For more information, please see the Peer Review page.
A permanent handle is a unique string of characters used to identify a specific piece of academic output, such as a journal publication, dataset or software. Handles are defined and managed by the Handle System, an international consortium that includes DOIs. DOIs are a pseudo commercial implementation of the handle.net system, especially useful for commercial publishers. In the spirit of open source we prefer the free handle system but you can also mint DOIs for your codebases via our integration with Zenodo. Arizona State University (ASU) is a registered service provider with the Handle System, and CoMSES has an arrangement with the ASU Libraries to register our permanent content items (models) through the ASU registered ID.
CoMSES’ current policy is to mint handles for peer reviewed models (i.e., those that have passed the CoMSES Net peer review process) and models that have been reviewed as part of a published journal paper. For example, this replication of Artificial Anasazi has been certified and has a permanent handle (http://hdl.handle.net/2286.0/oabm:2222 (link is external)) which can be found in the model’s citation information.

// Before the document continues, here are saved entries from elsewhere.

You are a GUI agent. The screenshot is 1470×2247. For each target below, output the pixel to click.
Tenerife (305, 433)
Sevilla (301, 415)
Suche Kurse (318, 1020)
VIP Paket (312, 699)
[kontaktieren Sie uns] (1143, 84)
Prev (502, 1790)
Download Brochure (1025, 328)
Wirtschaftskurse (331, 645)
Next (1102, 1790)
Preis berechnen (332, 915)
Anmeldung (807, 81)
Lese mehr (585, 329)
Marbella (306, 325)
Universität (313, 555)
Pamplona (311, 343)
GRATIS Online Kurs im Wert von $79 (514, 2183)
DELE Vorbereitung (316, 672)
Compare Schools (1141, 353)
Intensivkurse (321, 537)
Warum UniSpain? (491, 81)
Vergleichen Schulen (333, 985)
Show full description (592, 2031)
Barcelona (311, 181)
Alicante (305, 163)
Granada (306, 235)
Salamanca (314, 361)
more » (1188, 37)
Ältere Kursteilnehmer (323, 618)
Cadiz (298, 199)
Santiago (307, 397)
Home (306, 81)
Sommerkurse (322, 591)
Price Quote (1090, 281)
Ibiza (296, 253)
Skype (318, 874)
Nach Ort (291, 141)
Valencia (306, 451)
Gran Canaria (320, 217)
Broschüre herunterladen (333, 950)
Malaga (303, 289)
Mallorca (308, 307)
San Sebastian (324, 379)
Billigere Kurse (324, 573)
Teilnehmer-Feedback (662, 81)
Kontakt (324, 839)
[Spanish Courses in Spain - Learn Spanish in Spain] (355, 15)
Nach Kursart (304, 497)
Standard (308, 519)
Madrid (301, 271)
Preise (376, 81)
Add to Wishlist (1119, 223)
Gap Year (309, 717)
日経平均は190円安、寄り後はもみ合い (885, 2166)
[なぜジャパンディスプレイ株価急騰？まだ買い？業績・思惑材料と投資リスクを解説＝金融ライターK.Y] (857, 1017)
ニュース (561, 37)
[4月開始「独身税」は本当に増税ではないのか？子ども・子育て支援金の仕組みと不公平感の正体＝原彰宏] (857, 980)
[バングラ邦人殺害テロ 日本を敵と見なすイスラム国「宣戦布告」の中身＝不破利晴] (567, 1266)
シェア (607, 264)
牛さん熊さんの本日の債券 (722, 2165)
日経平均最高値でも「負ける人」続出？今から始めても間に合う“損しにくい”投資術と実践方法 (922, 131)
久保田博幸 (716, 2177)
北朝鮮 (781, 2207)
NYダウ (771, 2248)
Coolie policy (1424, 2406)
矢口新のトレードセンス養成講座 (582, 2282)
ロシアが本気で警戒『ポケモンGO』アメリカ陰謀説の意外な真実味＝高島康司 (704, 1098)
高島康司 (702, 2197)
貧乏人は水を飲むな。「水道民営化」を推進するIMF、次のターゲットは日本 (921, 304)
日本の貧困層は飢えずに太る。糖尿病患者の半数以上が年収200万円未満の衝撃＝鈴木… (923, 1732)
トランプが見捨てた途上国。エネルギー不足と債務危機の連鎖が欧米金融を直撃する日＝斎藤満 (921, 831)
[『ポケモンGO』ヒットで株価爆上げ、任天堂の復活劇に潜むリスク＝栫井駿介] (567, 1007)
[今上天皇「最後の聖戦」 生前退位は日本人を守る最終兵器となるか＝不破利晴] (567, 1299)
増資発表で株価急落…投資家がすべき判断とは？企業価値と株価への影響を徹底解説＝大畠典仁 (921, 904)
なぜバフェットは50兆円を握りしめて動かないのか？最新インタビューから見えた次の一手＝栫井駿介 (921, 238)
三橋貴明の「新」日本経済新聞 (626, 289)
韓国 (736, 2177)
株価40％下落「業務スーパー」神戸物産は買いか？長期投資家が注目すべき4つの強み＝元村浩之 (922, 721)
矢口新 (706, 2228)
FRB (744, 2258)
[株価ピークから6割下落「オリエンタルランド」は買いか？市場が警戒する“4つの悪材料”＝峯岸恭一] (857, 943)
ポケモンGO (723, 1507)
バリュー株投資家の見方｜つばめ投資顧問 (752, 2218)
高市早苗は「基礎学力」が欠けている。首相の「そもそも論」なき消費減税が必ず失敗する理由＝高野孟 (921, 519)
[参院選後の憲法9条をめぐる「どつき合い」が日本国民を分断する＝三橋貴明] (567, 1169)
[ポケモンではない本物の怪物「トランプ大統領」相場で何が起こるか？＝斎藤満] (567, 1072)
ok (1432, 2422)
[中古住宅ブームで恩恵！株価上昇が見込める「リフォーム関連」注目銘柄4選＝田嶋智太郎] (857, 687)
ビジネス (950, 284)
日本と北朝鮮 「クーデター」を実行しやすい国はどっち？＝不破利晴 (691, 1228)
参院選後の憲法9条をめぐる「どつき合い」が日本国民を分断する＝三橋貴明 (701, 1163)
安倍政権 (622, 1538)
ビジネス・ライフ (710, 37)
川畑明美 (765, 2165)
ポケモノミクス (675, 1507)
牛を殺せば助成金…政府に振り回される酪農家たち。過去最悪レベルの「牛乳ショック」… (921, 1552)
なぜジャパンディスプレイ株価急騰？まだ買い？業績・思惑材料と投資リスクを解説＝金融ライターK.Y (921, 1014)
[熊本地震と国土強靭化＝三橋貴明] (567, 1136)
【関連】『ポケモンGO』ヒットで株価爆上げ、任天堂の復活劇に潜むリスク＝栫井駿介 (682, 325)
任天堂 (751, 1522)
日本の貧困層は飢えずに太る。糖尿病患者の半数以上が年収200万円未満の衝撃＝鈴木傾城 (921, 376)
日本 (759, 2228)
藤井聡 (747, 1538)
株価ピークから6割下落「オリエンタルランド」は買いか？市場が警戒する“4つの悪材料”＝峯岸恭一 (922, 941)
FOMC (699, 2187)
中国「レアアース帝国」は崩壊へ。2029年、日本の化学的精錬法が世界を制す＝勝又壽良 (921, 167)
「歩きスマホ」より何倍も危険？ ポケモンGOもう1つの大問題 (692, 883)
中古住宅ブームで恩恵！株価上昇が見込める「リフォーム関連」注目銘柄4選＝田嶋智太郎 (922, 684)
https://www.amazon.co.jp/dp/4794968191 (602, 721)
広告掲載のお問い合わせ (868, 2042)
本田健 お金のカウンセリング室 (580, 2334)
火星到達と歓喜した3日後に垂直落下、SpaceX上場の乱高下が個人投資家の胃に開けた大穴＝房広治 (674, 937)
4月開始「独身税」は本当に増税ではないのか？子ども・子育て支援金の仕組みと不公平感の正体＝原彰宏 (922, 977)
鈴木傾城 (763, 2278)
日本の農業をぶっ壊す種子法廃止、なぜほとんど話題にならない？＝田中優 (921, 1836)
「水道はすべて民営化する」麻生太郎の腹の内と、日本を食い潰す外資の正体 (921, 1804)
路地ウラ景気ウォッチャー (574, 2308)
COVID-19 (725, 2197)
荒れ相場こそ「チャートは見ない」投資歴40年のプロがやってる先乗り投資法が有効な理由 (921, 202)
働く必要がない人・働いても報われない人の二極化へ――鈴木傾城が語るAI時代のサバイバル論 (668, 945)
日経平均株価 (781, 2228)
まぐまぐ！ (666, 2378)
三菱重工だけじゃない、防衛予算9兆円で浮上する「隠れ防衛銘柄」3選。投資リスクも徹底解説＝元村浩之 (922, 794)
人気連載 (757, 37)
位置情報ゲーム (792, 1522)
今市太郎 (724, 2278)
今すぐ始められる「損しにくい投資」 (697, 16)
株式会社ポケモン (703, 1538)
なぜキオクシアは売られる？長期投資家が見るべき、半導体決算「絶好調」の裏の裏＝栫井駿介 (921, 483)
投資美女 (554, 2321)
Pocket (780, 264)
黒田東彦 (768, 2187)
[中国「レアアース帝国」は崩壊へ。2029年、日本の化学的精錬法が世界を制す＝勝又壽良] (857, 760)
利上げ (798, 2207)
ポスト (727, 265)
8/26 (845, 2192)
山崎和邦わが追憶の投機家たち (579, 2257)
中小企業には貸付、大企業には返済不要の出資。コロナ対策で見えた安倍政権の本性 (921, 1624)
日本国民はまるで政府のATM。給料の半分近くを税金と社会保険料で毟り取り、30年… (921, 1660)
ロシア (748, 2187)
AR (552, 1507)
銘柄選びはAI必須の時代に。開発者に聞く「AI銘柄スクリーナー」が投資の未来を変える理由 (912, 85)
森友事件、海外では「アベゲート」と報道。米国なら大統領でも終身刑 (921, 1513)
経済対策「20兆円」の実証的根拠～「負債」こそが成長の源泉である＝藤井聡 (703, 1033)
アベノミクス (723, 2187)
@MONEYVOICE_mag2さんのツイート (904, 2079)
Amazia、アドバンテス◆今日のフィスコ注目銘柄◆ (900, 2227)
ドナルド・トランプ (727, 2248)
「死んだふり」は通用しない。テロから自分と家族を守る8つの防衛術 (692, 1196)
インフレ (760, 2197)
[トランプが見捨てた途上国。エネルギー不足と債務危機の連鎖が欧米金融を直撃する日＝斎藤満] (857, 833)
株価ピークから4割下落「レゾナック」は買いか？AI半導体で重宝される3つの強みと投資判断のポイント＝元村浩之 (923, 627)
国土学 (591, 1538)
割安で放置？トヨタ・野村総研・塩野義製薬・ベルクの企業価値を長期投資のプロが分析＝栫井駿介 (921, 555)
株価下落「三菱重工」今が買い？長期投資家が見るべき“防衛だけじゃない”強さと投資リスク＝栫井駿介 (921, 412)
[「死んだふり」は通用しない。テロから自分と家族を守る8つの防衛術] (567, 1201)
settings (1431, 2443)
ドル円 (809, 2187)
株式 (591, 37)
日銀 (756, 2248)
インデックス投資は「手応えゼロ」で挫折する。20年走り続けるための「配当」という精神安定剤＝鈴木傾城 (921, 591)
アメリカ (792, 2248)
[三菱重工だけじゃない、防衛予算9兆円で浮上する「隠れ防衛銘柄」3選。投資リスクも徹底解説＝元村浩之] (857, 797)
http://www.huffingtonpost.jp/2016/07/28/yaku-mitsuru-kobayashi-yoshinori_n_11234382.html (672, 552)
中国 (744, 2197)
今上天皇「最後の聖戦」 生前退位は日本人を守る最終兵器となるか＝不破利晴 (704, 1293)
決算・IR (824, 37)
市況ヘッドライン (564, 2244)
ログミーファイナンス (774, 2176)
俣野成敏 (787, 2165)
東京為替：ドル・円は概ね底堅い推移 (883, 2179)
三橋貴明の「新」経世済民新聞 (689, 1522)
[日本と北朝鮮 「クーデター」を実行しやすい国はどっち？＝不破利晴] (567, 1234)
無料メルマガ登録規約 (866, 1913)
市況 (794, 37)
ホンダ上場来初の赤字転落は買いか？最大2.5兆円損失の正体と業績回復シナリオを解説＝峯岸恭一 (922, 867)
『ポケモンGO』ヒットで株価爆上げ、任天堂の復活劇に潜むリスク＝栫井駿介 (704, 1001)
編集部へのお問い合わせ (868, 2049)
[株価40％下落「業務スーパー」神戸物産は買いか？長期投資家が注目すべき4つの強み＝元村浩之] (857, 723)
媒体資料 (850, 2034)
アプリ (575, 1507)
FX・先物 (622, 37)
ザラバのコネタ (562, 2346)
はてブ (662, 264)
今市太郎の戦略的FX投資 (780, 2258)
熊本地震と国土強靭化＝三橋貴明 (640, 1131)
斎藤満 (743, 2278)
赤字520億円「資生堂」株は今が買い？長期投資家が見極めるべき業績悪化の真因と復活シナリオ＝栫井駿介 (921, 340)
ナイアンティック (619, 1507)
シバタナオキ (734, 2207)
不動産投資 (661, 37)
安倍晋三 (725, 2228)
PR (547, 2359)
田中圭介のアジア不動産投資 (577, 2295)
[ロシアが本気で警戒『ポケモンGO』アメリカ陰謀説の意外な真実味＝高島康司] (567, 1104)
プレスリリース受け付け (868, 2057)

Once a model is published in the CML, they become a matter of public record and in general cannot be removed from the CML except for extraordinary circumstances (e.g., confidentiality, privacy, or licensing issues).
With that understanding in mind, if you must retract a model from the library, you will need to contact us to explain your situation in detail.
To contribute a model with its associated metadata and documentation to the Library, you must be a signed in CoMSES Net member.
The codebase upload workflow will guide you through several steps and collect important contextual metadata about your computational model, including references to associated publications, narrative documentation about your model, model source code, and additional metadata like the programming platform, programming language, and other software or data dependencies. The Computational Model Library requires that narrative documentation be provided to help others understand the purpose and structure of your computational model and facilitate reuse and reproducibility. The ODD protocol (referenced below) is recommended as a format for documenting your computational models, but not a hard requirement.
If you’d like to keep your model private but share its details with journal reviewers, use a private Share URL to disseminate your computational model’s digital artifacts and metadata. You can also request independent CoMSES Net peer review for your unpublished models.